On Mon, 4 Feb 2008, Howard Chu wrote:
That documentation is clearly obsolete, which is why it was removed.
slurpd is obsolete, which is why the section on slurpd was removed from the 2.4 manual. Considering OpenLDAP-2.3.39 is still marked as the stable release, I can't really see that the 2.3 documentation in its entirety is obsolete.
http://www.oracle.com/technology/documentation/berkeley-db/db/ref/transapp/a...
Ah, that is the section on backing up/restoring a database, which I suppose could also be considered the same procedure to be used for copying a database from one system to another. Given your original wording, I was looking for something more specifically geared towards copying.
At a guess, you failed to copy the transaction log files to the slaves.
If I had failed to copy the transaction log files, I don't really see that it would have worked at all; let alone for almost a year.
Reviewing the backup/restore procedure, I don't really see anything I might have missed. slapd was not running during the copy, so clearly any updates were suspended. In fact, slapd had never been run -- the copy was made immediately after the initial slapadd. There were actually no log files present. As I mentioned, I have bdb configured to automatically remove them. Presumably slapadd explicitly/implicitly check pointed upon completion and they were removed. Even if there was a log file that I didn't see, the log files were stored in the same directory as the database files, and I copied the entire directory.
Also, even if for some reason the copies on the two slaves were invalid, that would not explain why the master failed. The database on the master was the original database built by slapadd when the server was first put into commission. How could making a copy of it have caused it to fail itself?
Too difficult to guess, given the lack of information. We have only your assurance that nothing was done incorrectly, but the facts indicate that at least one step was done incorrectly.
The facts only indicate that I had a catastrophic failure. That the failure was caused by incompetence is only a hypothesis.
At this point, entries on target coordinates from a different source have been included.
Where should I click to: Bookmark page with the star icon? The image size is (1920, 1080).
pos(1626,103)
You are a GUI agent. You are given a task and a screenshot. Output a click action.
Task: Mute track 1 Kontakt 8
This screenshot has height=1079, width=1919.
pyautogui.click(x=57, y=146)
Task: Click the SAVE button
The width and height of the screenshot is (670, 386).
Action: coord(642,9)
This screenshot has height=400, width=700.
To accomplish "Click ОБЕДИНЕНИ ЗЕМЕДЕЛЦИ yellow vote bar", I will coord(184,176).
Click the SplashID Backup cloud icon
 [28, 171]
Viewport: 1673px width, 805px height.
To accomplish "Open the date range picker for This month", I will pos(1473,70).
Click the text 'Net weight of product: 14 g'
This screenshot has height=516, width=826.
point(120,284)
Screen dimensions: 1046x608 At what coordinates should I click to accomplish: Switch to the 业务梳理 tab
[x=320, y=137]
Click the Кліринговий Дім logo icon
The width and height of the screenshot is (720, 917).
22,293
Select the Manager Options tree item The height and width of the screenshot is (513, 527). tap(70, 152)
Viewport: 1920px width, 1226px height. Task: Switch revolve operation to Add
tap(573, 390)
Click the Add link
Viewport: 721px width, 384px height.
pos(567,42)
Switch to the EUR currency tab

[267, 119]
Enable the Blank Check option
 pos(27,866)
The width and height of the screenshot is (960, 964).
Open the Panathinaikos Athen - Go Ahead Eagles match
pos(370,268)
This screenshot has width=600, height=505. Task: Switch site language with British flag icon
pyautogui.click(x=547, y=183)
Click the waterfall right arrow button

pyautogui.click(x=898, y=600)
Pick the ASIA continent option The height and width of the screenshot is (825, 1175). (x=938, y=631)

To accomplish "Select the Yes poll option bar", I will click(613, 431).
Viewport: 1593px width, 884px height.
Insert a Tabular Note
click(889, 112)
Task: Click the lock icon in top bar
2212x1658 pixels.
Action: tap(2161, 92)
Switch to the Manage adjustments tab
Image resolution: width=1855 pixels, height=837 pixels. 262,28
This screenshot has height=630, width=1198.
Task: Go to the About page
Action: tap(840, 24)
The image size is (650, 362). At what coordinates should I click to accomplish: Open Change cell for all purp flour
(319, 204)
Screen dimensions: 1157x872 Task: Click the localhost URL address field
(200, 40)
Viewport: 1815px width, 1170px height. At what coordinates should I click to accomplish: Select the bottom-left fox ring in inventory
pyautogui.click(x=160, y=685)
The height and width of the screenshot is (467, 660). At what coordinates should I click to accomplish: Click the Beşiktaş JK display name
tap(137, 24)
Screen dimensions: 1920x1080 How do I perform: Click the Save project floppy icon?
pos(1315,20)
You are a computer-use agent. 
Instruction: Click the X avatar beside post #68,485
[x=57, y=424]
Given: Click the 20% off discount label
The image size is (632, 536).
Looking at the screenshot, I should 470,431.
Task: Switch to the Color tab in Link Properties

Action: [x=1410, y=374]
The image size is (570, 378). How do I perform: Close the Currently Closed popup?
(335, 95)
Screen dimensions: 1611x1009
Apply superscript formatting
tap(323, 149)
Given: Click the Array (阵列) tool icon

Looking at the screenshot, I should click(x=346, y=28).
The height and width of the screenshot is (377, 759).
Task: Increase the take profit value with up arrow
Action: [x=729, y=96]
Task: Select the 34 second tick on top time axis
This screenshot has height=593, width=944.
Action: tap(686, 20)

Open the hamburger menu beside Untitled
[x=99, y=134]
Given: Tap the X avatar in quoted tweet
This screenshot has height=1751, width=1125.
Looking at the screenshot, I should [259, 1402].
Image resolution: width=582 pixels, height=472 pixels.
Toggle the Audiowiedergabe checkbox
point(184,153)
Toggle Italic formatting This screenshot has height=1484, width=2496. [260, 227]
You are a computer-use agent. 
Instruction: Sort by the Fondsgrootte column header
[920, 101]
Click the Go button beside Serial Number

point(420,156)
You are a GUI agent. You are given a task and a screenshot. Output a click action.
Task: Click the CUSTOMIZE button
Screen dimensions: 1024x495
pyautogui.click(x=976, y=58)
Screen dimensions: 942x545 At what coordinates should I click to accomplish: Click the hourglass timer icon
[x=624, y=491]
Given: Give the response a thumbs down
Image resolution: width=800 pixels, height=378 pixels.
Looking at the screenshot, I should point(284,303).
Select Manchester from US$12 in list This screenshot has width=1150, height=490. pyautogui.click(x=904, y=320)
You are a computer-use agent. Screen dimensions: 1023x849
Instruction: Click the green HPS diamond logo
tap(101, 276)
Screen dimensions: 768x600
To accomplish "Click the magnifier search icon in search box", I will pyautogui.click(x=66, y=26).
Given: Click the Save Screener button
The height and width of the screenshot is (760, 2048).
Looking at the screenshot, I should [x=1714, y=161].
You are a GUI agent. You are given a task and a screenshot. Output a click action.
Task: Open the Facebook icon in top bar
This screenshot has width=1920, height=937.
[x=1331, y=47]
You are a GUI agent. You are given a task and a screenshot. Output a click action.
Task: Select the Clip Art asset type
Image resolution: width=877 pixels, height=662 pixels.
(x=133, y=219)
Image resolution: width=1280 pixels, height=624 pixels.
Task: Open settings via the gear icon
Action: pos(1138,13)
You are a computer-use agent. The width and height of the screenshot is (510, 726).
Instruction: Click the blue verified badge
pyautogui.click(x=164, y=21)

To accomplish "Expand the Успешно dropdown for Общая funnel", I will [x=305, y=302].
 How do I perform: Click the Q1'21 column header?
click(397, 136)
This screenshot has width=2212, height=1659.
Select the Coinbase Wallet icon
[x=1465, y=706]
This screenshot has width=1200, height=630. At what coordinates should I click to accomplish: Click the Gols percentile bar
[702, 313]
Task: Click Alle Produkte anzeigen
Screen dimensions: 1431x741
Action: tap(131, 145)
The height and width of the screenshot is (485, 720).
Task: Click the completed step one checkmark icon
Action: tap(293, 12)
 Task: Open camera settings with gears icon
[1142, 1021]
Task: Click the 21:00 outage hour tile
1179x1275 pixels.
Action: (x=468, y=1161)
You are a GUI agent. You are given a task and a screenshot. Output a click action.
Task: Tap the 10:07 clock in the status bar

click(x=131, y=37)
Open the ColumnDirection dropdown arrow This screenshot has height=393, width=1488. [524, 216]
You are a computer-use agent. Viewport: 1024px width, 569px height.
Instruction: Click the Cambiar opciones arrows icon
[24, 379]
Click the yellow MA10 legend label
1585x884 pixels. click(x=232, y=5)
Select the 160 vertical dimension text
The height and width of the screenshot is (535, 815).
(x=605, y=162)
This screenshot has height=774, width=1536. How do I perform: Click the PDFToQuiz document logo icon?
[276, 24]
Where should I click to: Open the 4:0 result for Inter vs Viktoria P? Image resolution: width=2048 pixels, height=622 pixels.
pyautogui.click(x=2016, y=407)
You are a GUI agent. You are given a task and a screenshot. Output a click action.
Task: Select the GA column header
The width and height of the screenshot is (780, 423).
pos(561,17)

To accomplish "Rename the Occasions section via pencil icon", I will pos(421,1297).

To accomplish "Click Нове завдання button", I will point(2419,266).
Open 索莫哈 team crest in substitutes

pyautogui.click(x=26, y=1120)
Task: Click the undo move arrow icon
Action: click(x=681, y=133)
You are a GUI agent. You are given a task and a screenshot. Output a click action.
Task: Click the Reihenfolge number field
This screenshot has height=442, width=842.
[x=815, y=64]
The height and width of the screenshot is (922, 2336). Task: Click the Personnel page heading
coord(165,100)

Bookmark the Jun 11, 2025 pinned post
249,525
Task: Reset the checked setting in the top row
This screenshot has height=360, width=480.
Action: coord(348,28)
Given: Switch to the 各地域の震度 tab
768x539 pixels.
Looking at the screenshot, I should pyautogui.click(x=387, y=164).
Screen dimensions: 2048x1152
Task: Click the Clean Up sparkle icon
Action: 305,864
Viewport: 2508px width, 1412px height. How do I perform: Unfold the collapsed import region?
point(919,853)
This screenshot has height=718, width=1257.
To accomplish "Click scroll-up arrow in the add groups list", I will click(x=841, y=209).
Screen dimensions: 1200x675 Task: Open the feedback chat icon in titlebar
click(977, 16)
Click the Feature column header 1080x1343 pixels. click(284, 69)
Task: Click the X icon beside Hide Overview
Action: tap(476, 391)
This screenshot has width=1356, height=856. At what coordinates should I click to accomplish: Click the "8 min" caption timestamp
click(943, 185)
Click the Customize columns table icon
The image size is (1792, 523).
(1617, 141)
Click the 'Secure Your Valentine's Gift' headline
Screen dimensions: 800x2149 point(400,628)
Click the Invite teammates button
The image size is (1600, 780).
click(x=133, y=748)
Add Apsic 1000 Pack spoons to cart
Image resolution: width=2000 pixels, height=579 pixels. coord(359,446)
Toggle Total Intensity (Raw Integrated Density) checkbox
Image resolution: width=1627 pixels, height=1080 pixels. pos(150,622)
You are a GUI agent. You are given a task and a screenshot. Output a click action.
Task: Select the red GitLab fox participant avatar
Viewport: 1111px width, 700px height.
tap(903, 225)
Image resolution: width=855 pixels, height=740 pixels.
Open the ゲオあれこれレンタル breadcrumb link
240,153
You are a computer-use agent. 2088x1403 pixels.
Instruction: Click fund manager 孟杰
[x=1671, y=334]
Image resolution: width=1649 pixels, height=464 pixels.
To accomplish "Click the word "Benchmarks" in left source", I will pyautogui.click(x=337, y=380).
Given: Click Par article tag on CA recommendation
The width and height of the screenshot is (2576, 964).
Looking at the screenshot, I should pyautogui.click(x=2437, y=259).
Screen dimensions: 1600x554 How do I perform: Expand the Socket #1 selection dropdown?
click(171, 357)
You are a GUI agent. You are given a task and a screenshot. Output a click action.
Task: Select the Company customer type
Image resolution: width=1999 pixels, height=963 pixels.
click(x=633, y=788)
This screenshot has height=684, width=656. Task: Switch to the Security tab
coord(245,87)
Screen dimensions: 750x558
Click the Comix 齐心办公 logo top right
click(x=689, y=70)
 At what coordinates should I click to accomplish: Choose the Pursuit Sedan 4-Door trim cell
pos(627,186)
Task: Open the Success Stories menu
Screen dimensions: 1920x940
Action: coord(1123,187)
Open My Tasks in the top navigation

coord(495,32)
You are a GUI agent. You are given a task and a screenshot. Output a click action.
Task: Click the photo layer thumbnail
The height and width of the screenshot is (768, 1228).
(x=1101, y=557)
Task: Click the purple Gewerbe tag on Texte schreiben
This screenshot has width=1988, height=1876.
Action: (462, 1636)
I do greatly appreciate your response and willingness to help; I apologize if I'm getting a bit defensive.
You do have only my assurance that I didn't screw something up. However, assuming I'm not lying, the facts are:
* openldap 2.3.35 was initially installed on three servers * on the master server, slapadd was run to load in an existing database in ldif format * the resultant bdb database was then copied to both slaves * all three were put into production March 2007 and ran perfectly under a reasonably heavy load * a week or so ago I upgraded them to 2.3.40 (stop old server, install new server, start new server -- never touching bdb or the existing database files) * they ran fine for at least 3-4 days * this weekend, they died horribly
Given these facts, if something was done incorrectly, it does not seem likely that it was failure to copy a transaction log file in March 2007. If the failure was my own doing, it seems more likely a byproduct of the upgrade, although I can't think of anything that I could have done wrong during that process.
At this point, I guess I'll just write it off and hope it doesn't happen again.